(PAGE TEXT)

Lumen's technology is based on the very real metabolic measurement called respiratory quotient (RQ). For decades scientists and dieticians have used RQ to determine how a body is metabolizing macronutrients and which energy pathways are being individually favored, from carbohydrates to fat.
The RQ value for a person is calculated by measuring the volume of carbon dioxide produced by the body, compared to the level of oxygen consumed by the body. Traditionally, this is tested using a complex breathing apparatus connected to a computer that tracks your breathing for around 20 minutes. RQ is usually presented as a decimal between 0.6 and 1.0, with 1.0 indicating your body is metabolizing energy mostly from carbohydrates, and around 0.7 signaling your body is mostly burning fat.
RQ is most certainly a real, and valuable, metabolic benchmark that scientists can derive a great deal of information from regarding an individual's overall health. Lumen's big claim is that it can generate an accurate RQ measurement from just a single breath.

(End PAGE TEXT)
(DATASET)

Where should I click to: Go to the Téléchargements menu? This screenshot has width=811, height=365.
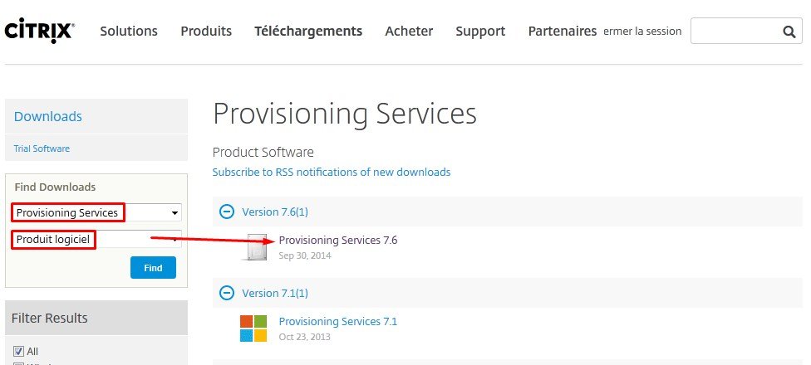pyautogui.click(x=308, y=32)
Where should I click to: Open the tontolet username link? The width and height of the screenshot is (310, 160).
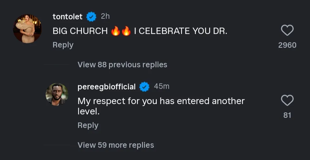[67, 17]
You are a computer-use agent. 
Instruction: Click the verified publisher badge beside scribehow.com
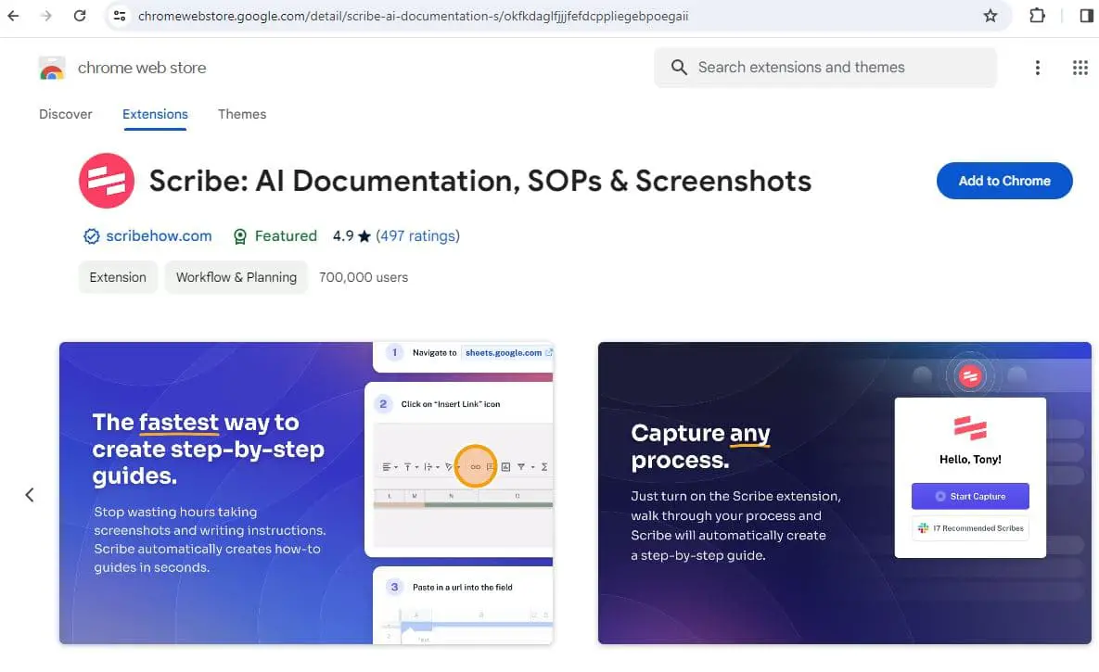tap(91, 236)
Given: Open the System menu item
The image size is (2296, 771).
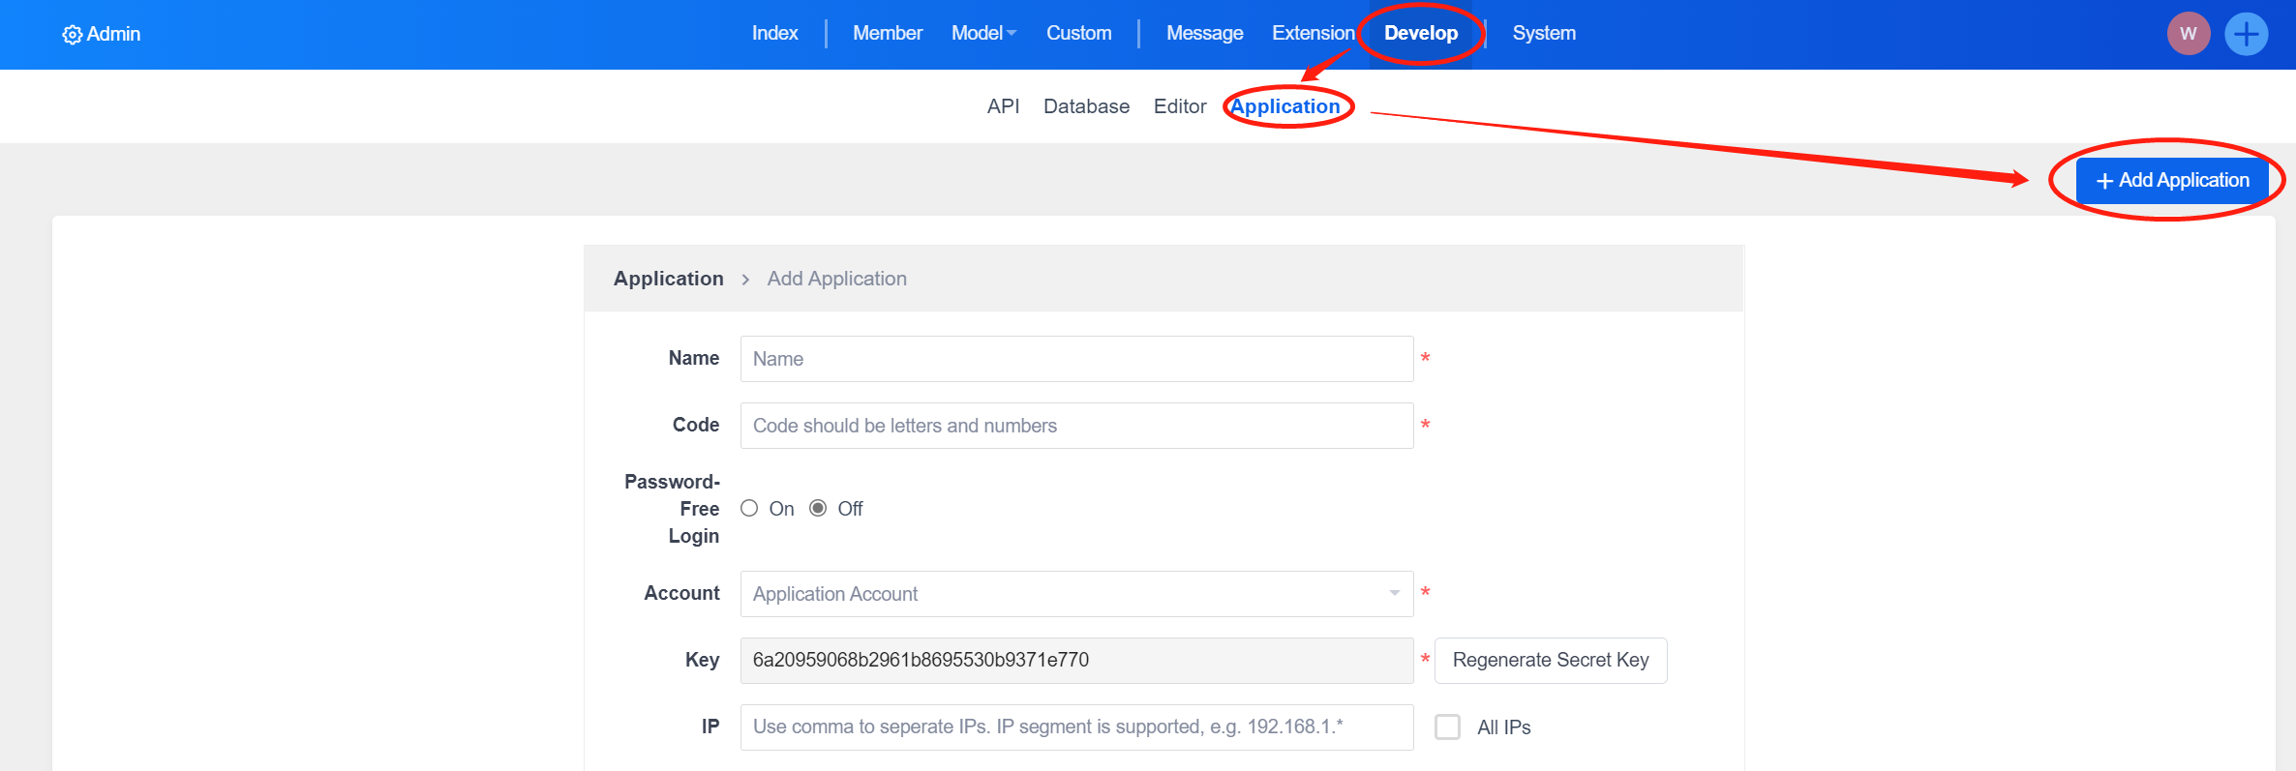Looking at the screenshot, I should [x=1544, y=34].
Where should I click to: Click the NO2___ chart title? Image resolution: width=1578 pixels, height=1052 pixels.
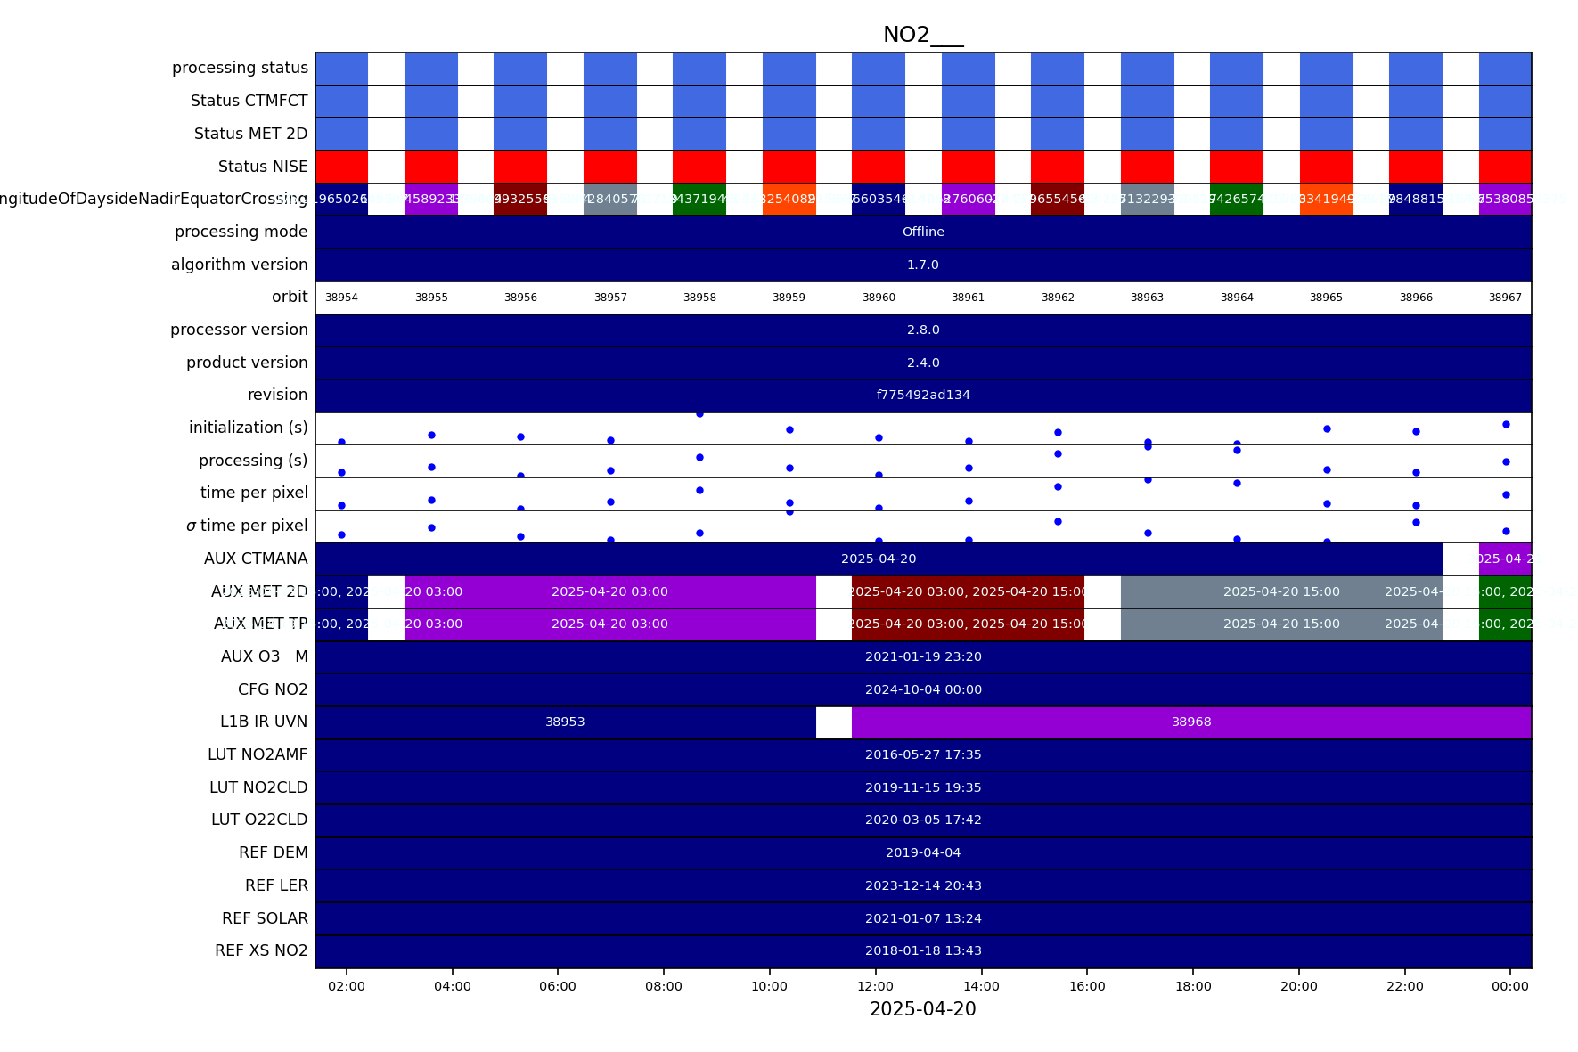coord(922,35)
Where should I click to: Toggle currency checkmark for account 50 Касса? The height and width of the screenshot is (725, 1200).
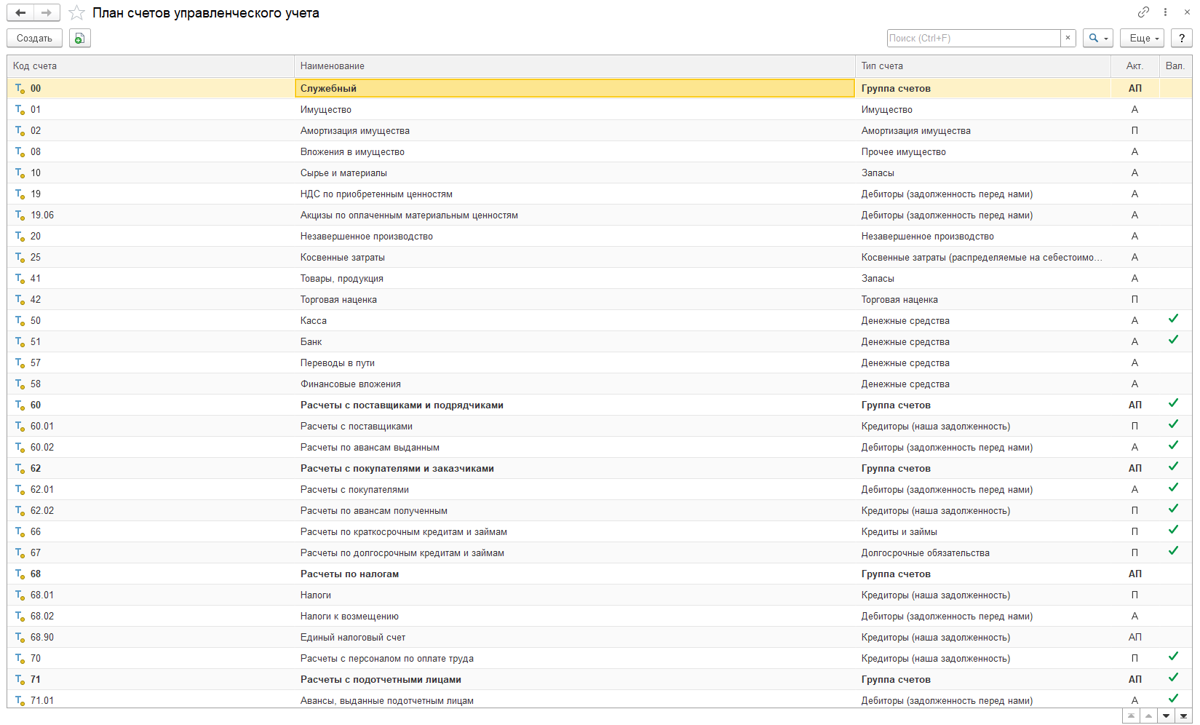tap(1173, 319)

(End DATASET)

** PROBLEMS TO SOLVE **
**A.** Reproduce the RQ passage word for word, everything from "Lumen's technology is" down to "mostly burning fat.".
**B.** According to the RQ passage, for about how long does the traditional breathing apparatus track a person's breathing?
**C.** List every numerical RQ value that the RQ passage mentions.
These records were taken from a different source than the RQ passage.

** OUTPUTS IN ORDER **
**A.**
Lumen's technology is based on the very real metabolic measurement called respiratory quotient (RQ). For decades scientists and dieticians have used RQ to determine how a body is metabolizing macronutrients and which energy pathways are being individually favored, from carbohydrates to fat.
The RQ value for a person is calculated by measuring the volume of carbon dioxide produced by the body, compared to the level of oxygen consumed by the body. Traditionally, this is tested using a complex breathing apparatus connected to a computer that tracks your breathing for around 20 minutes. RQ is usually presented as a decimal between 0.6 and 1.0, with 1.0 indicating your body is metabolizing energy mostly from carbohydrates, and around 0.7 signaling your body is mostly burning fat.

**B.** Around 20 minutes.

**C.** 0.6, 1.0, 0.7